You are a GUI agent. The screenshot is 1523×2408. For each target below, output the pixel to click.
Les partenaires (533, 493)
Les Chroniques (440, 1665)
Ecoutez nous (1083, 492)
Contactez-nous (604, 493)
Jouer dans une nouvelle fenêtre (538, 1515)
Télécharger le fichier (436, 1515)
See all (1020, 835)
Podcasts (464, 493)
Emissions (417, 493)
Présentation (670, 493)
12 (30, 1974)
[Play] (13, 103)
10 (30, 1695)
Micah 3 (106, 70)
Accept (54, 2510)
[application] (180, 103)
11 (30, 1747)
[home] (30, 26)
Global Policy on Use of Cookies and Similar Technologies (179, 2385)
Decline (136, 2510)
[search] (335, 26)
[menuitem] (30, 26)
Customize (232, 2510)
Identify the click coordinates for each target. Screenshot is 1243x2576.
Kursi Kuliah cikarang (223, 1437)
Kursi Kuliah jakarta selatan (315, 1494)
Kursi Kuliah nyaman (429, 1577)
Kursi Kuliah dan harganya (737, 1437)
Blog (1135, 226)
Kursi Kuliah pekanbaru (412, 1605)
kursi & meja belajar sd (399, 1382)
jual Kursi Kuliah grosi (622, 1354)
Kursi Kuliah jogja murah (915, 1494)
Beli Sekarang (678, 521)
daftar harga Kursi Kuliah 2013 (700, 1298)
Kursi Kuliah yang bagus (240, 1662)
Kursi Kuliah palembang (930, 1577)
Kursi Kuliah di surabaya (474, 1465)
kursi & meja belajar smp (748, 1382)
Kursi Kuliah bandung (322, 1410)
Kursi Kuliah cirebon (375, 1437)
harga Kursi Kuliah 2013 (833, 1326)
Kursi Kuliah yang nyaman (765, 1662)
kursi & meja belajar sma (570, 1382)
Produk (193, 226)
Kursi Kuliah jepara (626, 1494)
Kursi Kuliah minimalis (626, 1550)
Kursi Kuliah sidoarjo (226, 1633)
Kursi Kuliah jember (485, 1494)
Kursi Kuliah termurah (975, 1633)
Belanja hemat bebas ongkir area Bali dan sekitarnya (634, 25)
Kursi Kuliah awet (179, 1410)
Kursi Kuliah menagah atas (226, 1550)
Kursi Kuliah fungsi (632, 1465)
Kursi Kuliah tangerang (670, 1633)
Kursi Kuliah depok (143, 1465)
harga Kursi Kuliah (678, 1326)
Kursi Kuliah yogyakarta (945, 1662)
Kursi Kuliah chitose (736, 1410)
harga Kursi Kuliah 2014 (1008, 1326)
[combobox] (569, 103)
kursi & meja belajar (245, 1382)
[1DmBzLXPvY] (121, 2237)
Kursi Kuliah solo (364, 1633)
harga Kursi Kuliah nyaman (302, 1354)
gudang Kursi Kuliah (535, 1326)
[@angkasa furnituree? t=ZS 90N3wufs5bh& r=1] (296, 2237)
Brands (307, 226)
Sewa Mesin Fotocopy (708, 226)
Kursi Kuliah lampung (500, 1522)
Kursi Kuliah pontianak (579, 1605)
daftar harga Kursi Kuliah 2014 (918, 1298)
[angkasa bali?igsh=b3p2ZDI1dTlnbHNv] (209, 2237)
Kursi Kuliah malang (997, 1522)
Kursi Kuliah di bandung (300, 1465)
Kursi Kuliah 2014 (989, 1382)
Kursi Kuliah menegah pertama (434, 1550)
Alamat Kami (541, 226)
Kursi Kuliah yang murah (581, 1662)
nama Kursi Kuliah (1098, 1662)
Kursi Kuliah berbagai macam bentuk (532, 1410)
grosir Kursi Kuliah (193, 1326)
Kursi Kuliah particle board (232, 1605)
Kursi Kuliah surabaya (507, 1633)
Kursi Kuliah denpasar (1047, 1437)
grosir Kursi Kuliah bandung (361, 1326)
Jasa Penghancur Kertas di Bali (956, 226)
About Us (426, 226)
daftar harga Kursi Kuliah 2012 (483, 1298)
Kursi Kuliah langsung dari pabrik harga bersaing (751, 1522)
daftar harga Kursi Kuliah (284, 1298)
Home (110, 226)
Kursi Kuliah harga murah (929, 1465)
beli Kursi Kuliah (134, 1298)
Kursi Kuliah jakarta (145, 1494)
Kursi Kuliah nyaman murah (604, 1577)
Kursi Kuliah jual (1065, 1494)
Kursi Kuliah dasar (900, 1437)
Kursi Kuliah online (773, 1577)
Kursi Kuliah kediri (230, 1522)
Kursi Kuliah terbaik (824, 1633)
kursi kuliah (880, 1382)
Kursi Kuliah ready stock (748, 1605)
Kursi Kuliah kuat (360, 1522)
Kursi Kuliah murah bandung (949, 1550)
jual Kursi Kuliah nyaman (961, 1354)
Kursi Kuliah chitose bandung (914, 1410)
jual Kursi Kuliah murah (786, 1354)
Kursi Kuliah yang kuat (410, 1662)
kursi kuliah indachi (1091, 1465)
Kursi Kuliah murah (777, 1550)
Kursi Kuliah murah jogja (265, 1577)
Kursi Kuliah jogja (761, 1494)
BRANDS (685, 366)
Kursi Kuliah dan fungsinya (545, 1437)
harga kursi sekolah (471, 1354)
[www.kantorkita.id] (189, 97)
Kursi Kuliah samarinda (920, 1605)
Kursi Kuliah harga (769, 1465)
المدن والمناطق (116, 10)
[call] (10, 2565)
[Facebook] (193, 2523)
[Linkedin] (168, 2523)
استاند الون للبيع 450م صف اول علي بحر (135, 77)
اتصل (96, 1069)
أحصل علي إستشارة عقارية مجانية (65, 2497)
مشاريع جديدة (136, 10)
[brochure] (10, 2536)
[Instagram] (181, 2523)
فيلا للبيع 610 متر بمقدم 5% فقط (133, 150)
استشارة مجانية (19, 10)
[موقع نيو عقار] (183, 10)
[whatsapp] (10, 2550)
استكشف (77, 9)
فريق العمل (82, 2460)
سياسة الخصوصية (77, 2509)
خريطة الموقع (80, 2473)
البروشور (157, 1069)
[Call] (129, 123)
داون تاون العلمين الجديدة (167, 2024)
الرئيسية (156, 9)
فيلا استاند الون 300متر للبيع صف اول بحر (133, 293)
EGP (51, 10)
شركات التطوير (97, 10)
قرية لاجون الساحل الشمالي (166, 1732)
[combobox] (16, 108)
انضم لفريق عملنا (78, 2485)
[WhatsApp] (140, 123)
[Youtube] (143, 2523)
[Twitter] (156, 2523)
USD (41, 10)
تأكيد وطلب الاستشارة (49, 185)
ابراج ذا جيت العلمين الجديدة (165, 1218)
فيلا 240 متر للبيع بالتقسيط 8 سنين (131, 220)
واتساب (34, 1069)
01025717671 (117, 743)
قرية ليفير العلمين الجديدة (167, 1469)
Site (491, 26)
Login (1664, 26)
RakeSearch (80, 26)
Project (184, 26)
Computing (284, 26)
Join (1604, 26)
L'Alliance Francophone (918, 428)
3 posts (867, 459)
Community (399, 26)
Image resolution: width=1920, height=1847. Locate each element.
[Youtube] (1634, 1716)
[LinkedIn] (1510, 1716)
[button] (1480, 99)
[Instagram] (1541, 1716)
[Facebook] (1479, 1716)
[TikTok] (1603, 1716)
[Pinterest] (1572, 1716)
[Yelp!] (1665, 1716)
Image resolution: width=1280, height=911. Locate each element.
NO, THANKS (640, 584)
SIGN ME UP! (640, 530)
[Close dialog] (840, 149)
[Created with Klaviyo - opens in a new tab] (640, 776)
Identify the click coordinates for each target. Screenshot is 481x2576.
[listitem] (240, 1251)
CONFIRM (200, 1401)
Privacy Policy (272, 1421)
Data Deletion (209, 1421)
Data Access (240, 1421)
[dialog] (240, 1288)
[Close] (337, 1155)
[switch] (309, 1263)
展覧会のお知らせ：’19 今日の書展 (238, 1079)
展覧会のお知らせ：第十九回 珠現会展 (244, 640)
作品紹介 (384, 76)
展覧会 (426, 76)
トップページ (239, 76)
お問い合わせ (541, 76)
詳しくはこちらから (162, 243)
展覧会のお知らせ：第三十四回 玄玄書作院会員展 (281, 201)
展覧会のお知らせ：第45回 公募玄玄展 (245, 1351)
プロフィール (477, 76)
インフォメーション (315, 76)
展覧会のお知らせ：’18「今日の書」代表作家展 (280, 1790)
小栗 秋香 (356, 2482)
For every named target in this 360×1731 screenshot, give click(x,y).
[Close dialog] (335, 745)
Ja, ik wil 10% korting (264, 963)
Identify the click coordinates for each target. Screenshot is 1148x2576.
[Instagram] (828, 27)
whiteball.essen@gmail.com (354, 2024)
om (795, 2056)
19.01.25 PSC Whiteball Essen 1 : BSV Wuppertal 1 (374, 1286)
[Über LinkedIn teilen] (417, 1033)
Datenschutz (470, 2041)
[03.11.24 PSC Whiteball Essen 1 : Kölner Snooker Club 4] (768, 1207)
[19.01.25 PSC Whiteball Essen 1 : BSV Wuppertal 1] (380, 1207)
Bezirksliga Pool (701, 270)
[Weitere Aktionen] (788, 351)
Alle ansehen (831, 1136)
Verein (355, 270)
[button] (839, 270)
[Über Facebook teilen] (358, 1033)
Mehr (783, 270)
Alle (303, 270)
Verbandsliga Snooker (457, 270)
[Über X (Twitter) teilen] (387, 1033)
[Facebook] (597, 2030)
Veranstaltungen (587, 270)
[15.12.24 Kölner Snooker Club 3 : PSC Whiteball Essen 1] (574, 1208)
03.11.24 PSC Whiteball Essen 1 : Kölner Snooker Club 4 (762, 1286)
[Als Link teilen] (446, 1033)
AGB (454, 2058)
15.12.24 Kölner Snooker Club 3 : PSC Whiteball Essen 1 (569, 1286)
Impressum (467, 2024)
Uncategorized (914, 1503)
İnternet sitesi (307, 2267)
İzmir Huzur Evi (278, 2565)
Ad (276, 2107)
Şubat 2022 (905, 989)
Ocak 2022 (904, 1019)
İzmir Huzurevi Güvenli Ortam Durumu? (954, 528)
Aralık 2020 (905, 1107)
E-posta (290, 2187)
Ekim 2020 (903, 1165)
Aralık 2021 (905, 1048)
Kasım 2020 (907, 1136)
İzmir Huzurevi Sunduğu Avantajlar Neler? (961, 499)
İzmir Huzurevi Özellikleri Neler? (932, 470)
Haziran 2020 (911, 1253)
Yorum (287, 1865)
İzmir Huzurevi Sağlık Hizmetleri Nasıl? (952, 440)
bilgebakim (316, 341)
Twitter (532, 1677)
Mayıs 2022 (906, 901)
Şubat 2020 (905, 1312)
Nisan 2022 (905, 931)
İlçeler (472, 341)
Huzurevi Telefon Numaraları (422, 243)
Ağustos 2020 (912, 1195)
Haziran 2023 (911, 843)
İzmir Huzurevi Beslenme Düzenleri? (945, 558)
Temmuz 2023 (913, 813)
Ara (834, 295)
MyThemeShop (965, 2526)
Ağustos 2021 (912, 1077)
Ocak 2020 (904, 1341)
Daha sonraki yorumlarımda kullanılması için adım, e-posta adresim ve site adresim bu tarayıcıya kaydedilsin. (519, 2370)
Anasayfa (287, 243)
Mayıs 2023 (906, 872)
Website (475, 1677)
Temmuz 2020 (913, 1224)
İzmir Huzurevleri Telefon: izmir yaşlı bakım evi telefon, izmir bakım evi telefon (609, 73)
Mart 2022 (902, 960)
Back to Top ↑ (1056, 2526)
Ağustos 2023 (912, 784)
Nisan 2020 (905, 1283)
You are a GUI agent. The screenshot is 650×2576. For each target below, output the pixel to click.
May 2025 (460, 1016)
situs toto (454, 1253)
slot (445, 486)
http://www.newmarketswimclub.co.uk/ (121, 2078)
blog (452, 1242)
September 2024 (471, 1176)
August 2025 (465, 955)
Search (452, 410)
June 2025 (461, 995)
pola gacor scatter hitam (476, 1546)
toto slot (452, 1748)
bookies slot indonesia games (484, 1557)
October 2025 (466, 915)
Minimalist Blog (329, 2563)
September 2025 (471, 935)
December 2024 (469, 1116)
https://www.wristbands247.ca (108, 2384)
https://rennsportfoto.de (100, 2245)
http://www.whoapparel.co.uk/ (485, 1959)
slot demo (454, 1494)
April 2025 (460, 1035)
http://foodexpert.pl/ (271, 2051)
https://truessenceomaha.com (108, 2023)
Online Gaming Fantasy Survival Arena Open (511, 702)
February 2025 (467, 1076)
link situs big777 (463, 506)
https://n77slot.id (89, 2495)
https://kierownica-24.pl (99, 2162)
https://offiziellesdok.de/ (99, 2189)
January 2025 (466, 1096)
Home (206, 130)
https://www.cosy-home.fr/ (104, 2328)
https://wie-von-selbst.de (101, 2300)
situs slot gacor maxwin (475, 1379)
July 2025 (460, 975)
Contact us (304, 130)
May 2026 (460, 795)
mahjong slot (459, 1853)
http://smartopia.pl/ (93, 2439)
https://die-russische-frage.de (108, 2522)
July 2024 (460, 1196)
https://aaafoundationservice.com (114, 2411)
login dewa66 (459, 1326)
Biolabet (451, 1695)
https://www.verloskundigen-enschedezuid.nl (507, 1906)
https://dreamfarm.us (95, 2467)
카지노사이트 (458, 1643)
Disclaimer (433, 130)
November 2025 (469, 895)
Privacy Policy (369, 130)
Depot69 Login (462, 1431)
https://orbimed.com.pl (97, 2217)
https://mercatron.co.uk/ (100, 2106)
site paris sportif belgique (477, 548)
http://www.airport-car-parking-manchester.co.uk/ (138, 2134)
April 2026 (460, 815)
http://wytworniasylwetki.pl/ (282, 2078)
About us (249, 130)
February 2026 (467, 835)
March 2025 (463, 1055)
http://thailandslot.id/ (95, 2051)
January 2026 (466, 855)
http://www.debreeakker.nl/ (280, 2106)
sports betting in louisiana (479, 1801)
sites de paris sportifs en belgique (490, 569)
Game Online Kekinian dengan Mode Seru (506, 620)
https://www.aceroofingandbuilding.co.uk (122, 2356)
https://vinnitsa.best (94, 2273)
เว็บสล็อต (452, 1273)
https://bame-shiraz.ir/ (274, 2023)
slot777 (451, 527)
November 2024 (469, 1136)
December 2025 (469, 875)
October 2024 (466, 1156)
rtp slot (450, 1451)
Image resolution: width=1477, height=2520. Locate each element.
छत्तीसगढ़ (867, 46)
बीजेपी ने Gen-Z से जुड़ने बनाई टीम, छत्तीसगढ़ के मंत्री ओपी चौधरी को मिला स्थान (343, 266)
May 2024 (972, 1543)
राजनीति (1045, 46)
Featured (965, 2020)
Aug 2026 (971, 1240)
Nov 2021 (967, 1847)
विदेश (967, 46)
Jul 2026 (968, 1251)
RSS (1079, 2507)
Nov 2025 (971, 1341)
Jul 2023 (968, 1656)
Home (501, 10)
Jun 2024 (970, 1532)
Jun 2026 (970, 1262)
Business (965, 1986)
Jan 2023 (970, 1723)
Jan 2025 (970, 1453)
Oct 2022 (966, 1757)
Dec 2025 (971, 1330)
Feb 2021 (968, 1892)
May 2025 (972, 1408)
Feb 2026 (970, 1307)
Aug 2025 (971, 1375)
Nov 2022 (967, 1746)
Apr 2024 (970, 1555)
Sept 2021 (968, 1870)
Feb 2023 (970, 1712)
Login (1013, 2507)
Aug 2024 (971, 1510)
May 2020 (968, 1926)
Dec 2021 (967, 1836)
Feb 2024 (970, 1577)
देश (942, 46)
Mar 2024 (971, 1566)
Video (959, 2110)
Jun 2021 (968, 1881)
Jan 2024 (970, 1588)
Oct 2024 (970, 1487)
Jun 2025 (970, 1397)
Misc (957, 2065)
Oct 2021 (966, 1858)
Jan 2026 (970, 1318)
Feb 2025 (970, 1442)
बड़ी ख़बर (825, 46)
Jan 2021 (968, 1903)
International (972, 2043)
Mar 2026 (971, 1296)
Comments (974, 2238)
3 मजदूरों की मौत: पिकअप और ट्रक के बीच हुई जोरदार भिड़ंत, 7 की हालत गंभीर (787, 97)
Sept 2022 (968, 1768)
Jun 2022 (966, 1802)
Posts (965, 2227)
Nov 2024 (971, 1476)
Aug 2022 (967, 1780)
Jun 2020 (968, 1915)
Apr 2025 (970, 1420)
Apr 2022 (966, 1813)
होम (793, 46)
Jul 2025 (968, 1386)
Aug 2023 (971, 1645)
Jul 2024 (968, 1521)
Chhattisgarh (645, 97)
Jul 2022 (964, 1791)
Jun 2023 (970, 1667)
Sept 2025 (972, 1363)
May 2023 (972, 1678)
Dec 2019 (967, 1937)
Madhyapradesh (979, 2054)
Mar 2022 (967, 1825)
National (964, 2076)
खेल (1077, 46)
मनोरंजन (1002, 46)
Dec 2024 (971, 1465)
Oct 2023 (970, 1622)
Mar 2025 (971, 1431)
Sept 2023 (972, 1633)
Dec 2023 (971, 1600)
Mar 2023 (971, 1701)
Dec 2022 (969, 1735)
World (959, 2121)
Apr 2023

──────

--- What you need to do ---
Output the material above exactly, but only from the line that carries "Kursi Kuliah yang bagus (240, 1662)" through the line that carries "Kursi Kuliah jepara (626, 1494)".

--- Solution to the problem ---
Kursi Kuliah yang bagus (240, 1662)
Kursi Kuliah palembang (930, 1577)
Kursi Kuliah di surabaya (474, 1465)
kursi & meja belajar smp (748, 1382)
Kursi Kuliah bandung (322, 1410)
Kursi Kuliah cirebon (375, 1437)
harga Kursi Kuliah 2013 (833, 1326)
Kursi Kuliah yang nyaman (765, 1662)
kursi & meja belajar sma (570, 1382)
Produk (193, 226)
Kursi Kuliah jepara (626, 1494)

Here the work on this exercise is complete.